Şahin noted that the U.S. officials highlighted that their Syria policy was completely different from their policies in Afghanistan and that they would never abandon them.
The terrorist ringleader noted that they were scared after the U.S. withdrawal from Afghanistan and that he held a meeting with the Principal Deputy Assistant Secretary of State for Near Eastern Affairs Joey Hood. He said the U.S. immediately sent representatives to reassure them that they would not face a similar situation like Afghanistan.
It took the Taliban just over a week to seize control of the country after a lightning sweep that ended in Kabul as government forces, trained for two decades and equipped by the U.S. and others at a cost of billions of dollars, melted away.

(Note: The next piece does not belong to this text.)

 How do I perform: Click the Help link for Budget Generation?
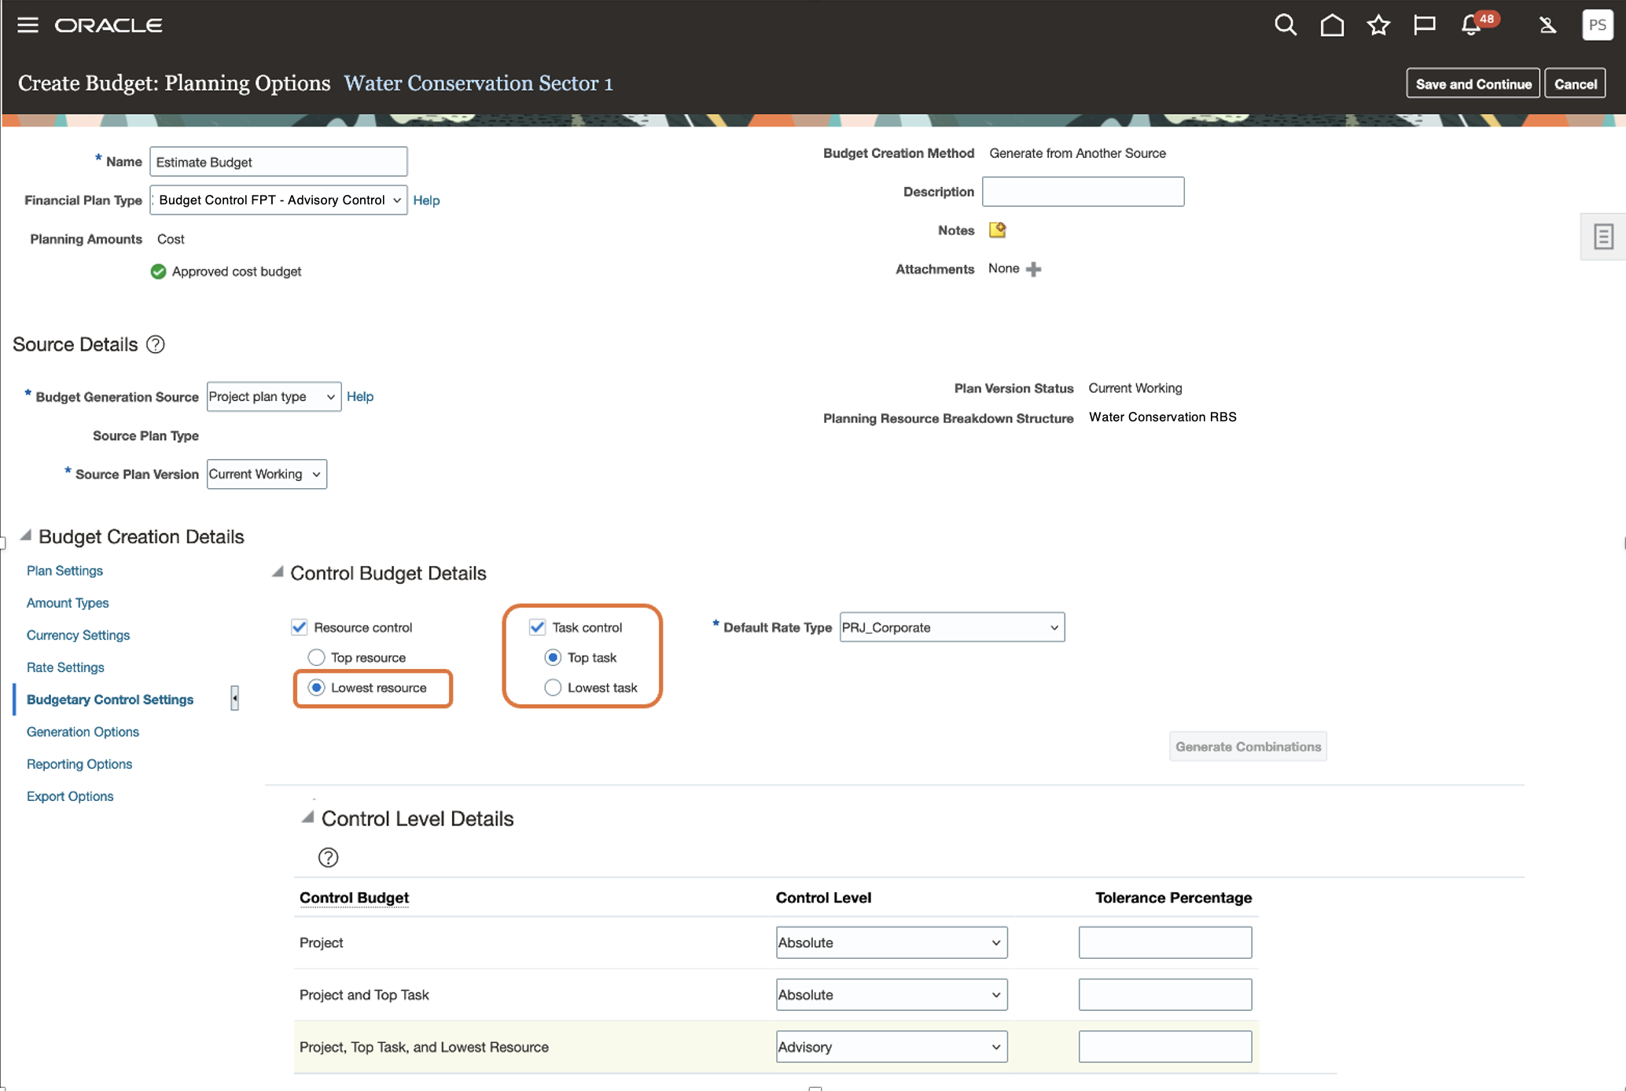pyautogui.click(x=361, y=395)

The U.S. primarily partnered with the YPG in northeastern Syria to fight Daesh. Turkey strongly opposed the YPG's presence in northern Syria and the formation of a terror corridor, which has been a major sticking point in strained Turkey-U.S. relations. Ankara has long objected to the U.S.' support of the YPG, a group that poses a threat to Turkey and terrorizes local people, destroying homes and forcing people to flee.
Since 2016, Turkey has launched a trio of successful counterterrorism operations across its border in northern Syria: Euphrates Shield in 2016, Olive Branch in 2018 and Peace Spring in 2019. These operations all aimed to prevent the formation of a terror corridor and to enable the peaceful resettlement of residents. Ankara considers the YPG/PKK a grave national security threat. Nonetheless, the group was largely deployed by the U.S.-led anti-Daesh coalition under the pretext of fighting the terrorist group on the ground.
The U.S., which accepts the fact that the PKK is a terrorist group, has stated the training, weapons and ammunition support it provides to the YPG was to support the fight against the Daesh terrorist organization. However, the air defense products provided by the U.S. to the YPG contradict the claim the arming was for fighting the terrorist group since Daesh does not have air power.
In 2022, the U.S. defense budget of $778 billion allocated $177 million in aid to the YPG. This covered the salaries paid to terrorists, training, living materials, logistics support, as well as equipment such as missiles, rifles, heavy weapons, mortars, rocket launchers, and maintenance and repairs of this equipment.
The American public has criticized the country's Syria policy and opposes this use of their taxes. Experts living in the country state that the U.S.-led Syria strategy has failed, and experts have said: "The U.S. should not provide military support and protection to these groups at the expense of taxpayers. The national interest of the U.S. is not in supporting these organizations but in controlling the threats from terrorists."
Experts have noted that relations between Turkey and the U.S. can only improve if the Biden administration shifts its YPG policy in Syria.